Increased intracranial pressure induced by deficiency of vitamin A (Vit A) in man and experimental animals has been attributed to structural abnormalities of cerebrospinal fluid (CSF) circulatory pathways presumably resulting from enhanced activity of calvarium osteoblasts and arachnoidal fibroblasts. In the present study classical signs of Vit A deficiency were produced in rats fed a selectively deficient diet for 12 weeks beginning in the weaning period, and these animals were then compared to ad lib and pair-fed controls. When deficient rats showed a precipitous 25 percent decline in body weight associated with barely detectable concentrations of retinol in liver and plasma, manometric assessment of CSF dynamics was performed using a graded series of low-volume, constant rate infusions of artificial CSF into the spinal subarachnoid space.
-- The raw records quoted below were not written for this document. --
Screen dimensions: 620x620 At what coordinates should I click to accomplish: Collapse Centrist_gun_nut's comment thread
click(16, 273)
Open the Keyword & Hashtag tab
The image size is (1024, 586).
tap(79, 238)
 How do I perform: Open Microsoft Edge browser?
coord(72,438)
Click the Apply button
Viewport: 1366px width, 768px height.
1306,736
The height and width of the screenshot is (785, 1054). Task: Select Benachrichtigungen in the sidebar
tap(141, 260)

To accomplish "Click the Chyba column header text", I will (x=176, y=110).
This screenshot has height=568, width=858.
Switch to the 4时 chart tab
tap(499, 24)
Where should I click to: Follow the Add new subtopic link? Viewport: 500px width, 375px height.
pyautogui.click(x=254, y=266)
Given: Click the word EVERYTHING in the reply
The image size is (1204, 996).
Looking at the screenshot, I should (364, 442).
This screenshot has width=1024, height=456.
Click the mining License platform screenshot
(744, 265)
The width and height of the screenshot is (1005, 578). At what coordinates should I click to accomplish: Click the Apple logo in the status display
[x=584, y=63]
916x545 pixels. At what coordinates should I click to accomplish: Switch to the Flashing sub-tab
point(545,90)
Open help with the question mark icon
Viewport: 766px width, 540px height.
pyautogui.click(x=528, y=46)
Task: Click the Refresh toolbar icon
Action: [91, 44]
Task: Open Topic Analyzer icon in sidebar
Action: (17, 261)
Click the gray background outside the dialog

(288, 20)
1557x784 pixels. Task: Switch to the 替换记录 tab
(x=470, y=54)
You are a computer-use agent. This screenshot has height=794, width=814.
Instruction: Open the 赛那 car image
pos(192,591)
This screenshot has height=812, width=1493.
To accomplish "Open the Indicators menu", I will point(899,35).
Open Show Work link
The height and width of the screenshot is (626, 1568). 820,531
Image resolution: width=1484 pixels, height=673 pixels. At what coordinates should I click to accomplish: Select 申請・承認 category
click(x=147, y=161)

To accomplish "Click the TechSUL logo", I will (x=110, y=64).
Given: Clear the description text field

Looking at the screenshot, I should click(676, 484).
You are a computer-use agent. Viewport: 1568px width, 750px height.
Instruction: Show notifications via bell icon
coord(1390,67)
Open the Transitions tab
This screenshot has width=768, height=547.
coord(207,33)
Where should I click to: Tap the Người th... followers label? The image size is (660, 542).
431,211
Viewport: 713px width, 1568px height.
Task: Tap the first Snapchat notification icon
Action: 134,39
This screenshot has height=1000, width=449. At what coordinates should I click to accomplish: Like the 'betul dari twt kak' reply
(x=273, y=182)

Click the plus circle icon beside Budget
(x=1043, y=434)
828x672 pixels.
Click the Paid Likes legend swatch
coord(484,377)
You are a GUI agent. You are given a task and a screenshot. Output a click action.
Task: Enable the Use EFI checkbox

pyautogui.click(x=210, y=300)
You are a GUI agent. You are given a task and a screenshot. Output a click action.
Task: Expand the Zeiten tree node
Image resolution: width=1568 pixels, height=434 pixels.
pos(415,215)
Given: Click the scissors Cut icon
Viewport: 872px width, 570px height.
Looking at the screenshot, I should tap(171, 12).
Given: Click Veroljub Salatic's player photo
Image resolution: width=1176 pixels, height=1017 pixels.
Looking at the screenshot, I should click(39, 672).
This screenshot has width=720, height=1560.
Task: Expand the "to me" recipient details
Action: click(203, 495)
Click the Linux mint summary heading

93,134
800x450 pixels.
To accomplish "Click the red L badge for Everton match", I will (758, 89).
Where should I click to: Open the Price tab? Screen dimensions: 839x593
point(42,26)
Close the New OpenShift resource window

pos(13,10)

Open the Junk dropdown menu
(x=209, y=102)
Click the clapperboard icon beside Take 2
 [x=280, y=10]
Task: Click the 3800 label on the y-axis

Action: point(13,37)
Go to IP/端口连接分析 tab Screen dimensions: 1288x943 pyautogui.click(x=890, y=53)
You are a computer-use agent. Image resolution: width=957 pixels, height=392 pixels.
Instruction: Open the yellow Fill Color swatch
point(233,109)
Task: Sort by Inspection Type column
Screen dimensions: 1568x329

Capacity of arachnoid villi for CSF absorption by combined action of transport (M) and valvelike (P(R)) mechanisms was calculated according to a previously developed mathematical model. Vit A deficient rats showed a 12-fold increase in CSF outflow resistance, which could be attributed to compromise of P(R) with only minimal changes in M; although there was a compensatory decline in CSF production, intracranial compliance was unaffected. Additionally, 4 weeks of Vit A replacement not only reversed the stigmata of the deficiency state, but was associated with almost complete normalization of the CSF outflow resistance. We suggest that intracranial hypertension induced by Vit A deficiency results from a reversible structural derangement of arachnoid villi, which impedes efflux of newly formed CSF.